**WHAT YOU ARE ASKED TO DO**. Would you please output, word for word, the span of the listing below that opens on the line containing "The width and height of the screenshot is (1041, 1041)." and closes on the line containing "Given: Select the Mobile App phone icon"? Include both ends and nothing more.

**STUDY MATERIAL**.
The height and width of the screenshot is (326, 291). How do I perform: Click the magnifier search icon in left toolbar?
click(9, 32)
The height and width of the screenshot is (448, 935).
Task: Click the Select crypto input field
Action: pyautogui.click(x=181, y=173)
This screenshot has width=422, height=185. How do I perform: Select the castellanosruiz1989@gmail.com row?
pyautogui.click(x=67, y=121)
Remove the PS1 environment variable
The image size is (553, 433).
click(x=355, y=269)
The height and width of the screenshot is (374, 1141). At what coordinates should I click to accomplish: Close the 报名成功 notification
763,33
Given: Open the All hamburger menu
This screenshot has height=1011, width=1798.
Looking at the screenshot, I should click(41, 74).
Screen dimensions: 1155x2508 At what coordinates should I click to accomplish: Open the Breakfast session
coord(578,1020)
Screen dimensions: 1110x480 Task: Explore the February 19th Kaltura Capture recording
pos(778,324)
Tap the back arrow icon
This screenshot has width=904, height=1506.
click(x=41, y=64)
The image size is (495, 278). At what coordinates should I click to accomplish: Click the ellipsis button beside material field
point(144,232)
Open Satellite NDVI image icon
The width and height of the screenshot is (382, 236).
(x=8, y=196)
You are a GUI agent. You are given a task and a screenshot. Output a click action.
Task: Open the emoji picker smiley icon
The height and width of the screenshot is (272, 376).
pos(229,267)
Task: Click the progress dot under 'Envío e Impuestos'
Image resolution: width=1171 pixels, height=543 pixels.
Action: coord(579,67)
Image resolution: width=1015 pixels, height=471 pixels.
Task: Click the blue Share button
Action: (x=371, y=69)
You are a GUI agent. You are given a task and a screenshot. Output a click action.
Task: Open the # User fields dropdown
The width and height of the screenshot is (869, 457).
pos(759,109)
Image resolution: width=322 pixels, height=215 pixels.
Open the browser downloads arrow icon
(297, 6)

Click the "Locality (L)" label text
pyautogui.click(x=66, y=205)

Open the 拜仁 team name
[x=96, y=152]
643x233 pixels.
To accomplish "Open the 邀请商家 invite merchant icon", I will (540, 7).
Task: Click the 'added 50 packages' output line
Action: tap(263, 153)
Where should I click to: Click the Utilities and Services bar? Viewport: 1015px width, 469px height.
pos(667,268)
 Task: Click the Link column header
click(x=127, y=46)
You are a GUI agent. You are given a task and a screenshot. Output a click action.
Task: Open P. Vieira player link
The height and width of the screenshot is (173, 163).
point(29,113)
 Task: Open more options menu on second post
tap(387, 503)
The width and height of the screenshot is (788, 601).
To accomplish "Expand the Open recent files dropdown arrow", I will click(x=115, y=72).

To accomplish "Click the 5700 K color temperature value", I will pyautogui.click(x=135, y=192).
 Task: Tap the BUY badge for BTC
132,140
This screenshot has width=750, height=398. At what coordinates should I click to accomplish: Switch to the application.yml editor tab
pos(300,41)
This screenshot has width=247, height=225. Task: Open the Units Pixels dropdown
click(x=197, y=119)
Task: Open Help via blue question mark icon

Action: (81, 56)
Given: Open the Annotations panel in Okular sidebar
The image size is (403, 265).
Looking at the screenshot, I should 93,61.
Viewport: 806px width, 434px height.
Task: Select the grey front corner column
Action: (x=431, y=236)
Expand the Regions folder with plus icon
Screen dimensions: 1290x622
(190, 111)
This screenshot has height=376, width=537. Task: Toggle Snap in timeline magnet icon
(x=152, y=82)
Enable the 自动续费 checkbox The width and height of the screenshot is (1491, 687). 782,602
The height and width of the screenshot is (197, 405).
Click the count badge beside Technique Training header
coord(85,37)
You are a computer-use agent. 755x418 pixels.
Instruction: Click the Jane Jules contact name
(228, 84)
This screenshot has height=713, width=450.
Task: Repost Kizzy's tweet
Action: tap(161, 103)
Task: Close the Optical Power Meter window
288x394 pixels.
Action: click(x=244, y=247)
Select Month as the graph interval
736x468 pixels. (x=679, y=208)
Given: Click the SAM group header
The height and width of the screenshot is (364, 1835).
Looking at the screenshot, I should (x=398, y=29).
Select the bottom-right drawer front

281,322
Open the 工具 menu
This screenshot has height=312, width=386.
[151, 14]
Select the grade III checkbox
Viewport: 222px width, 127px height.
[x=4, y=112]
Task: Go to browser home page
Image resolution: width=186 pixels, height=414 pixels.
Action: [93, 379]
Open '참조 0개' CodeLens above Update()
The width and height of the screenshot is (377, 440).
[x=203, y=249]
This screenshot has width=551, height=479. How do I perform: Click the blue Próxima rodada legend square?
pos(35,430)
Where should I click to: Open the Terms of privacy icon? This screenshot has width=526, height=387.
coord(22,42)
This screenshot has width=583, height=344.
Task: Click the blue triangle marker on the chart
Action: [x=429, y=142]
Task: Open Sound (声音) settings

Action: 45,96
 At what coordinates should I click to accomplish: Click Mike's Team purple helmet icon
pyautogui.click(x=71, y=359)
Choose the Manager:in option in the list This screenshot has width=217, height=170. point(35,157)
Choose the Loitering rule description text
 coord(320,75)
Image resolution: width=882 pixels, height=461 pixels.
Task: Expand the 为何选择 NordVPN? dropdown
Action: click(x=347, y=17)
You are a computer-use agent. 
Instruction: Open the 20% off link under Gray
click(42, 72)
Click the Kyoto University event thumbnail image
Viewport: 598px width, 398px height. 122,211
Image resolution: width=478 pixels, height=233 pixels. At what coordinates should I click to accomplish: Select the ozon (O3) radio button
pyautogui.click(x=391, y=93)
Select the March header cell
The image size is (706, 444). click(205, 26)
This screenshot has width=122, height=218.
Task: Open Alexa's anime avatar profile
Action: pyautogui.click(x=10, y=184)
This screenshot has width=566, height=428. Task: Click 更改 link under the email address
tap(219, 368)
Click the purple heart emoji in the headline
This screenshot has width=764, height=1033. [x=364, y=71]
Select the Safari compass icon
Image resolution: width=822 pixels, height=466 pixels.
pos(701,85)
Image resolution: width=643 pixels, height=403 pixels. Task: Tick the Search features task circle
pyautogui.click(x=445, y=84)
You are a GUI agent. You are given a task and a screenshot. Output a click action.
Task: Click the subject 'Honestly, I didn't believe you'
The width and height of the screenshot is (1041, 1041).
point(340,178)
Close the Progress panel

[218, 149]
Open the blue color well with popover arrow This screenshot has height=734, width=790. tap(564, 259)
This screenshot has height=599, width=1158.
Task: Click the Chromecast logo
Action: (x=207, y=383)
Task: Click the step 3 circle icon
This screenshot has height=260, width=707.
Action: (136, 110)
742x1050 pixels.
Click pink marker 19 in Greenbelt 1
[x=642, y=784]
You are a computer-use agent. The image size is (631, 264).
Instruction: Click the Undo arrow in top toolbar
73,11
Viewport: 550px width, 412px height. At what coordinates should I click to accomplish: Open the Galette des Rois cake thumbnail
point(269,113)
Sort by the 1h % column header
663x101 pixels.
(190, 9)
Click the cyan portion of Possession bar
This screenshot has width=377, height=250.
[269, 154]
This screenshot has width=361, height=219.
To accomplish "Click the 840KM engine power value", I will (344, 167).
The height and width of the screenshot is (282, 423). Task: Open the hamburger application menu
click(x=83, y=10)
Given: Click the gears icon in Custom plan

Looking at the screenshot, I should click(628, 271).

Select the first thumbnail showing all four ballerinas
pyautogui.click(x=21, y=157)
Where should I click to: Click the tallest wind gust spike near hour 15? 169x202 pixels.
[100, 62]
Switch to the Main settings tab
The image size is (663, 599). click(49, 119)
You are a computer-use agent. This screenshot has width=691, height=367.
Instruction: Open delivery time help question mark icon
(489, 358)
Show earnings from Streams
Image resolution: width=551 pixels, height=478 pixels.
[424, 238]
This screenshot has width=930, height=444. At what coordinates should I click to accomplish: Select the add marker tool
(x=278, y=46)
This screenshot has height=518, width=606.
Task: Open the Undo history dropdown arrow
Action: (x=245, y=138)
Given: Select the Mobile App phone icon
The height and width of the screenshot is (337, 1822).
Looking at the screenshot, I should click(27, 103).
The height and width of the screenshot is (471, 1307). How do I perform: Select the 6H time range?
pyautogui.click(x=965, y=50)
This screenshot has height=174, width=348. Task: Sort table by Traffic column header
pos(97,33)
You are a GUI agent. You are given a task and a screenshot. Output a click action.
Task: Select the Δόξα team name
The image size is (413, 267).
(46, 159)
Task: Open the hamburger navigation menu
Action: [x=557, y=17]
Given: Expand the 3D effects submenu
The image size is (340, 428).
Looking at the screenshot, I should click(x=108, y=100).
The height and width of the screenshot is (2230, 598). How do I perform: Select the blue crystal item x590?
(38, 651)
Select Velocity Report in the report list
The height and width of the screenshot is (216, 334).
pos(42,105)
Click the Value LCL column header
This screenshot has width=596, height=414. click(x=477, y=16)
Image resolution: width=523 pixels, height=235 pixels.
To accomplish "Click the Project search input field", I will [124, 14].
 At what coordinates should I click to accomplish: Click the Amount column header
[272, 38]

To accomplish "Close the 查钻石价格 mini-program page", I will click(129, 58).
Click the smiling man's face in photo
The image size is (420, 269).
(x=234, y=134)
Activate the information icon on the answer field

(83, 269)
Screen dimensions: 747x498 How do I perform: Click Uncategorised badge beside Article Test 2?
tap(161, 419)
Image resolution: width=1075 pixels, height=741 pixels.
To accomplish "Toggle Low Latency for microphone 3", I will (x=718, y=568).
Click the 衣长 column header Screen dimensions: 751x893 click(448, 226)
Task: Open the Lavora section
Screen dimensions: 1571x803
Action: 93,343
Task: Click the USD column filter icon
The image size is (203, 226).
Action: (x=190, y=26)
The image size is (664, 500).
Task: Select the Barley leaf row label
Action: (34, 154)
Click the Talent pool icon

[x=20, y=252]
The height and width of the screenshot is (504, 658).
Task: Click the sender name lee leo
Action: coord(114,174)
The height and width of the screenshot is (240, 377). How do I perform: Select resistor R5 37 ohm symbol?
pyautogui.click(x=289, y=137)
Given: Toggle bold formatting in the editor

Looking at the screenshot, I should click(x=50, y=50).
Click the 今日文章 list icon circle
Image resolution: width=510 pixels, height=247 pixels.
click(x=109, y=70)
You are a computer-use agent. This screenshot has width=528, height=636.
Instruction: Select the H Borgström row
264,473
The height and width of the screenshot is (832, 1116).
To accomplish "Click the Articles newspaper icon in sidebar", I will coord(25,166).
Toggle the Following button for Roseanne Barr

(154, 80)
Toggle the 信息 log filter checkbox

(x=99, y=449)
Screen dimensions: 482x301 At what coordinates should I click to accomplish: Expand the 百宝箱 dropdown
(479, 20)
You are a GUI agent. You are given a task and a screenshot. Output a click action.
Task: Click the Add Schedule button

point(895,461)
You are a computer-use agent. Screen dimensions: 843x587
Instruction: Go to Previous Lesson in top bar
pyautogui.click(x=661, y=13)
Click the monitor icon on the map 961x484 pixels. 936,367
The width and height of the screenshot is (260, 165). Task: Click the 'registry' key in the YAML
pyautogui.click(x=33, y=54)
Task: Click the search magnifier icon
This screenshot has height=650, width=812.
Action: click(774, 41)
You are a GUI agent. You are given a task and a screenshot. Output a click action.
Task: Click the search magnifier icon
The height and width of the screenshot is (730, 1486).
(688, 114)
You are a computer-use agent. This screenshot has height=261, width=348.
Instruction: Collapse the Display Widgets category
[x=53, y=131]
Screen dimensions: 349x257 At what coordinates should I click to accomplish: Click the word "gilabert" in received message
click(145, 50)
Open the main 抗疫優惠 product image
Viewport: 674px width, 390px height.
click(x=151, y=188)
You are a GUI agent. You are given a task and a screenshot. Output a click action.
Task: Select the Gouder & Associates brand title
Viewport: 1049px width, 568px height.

**RESULT OF THIS EXERCISE**.
The width and height of the screenshot is (1041, 1041).
point(340,178)
Close the Progress panel

[218, 149]
Open the blue color well with popover arrow This screenshot has height=734, width=790. tap(564, 259)
This screenshot has height=599, width=1158.
Task: Click the Chromecast logo
Action: (x=207, y=383)
Task: Click the step 3 circle icon
This screenshot has height=260, width=707.
Action: (136, 110)
742x1050 pixels.
Click pink marker 19 in Greenbelt 1
[x=642, y=784]
You are a computer-use agent. The image size is (631, 264).
Instruction: Click the Undo arrow in top toolbar
73,11
Viewport: 550px width, 412px height. At what coordinates should I click to accomplish: Open the Galette des Rois cake thumbnail
point(269,113)
Sort by the 1h % column header
663x101 pixels.
(190, 9)
Click the cyan portion of Possession bar
This screenshot has width=377, height=250.
[269, 154]
This screenshot has width=361, height=219.
To accomplish "Click the 840KM engine power value", I will (344, 167).
The height and width of the screenshot is (282, 423). Task: Open the hamburger application menu
click(x=83, y=10)
Given: Click the gears icon in Custom plan

Looking at the screenshot, I should click(628, 271).

Select the first thumbnail showing all four ballerinas
pyautogui.click(x=21, y=157)
Where should I click to: Click the tallest wind gust spike near hour 15? 169x202 pixels.
[100, 62]
Switch to the Main settings tab
The image size is (663, 599). click(49, 119)
You are a computer-use agent. This screenshot has width=691, height=367.
Instruction: Open delivery time help question mark icon
(489, 358)
Show earnings from Streams
Image resolution: width=551 pixels, height=478 pixels.
[424, 238]
This screenshot has width=930, height=444. At what coordinates should I click to accomplish: Select the add marker tool
(x=278, y=46)
This screenshot has height=518, width=606.
Task: Open the Undo history dropdown arrow
Action: (x=245, y=138)
Given: Select the Mobile App phone icon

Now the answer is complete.